Collected data:
•••••

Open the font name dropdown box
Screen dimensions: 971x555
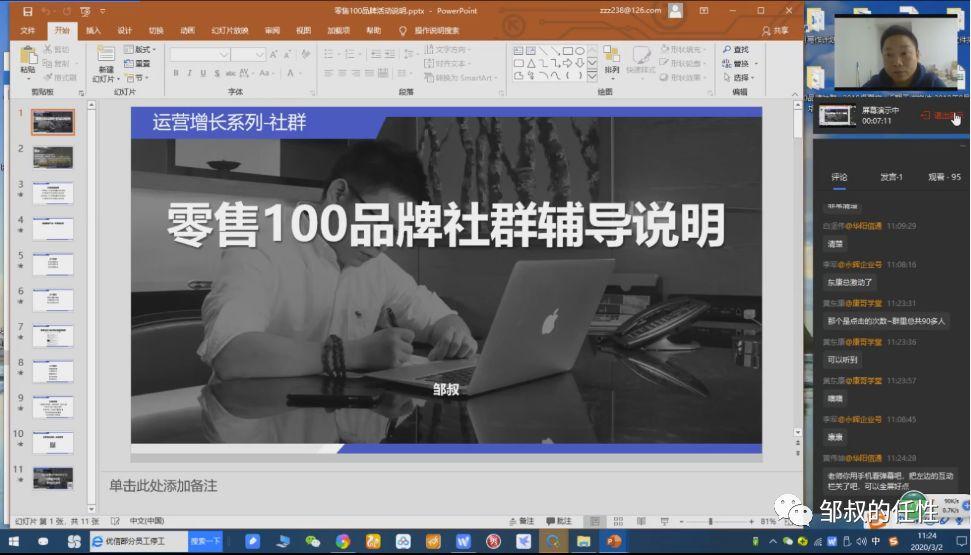click(x=200, y=55)
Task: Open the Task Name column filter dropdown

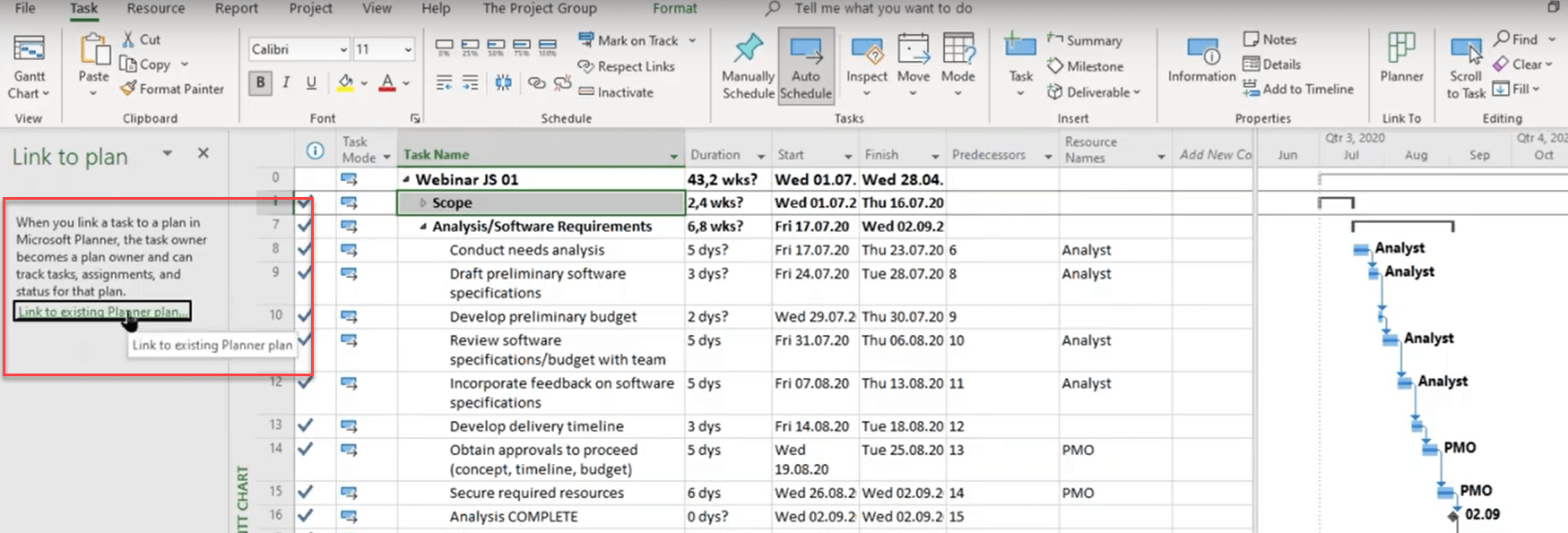Action: pyautogui.click(x=673, y=156)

•••••

→ TASK
Restating the data word for word is the task, and pictures are to be omitted.

→ ANSWER SECTION
Open the font name dropdown box
Screen dimensions: 971x555
click(x=200, y=55)
Task: Open the Task Name column filter dropdown

Action: pyautogui.click(x=673, y=156)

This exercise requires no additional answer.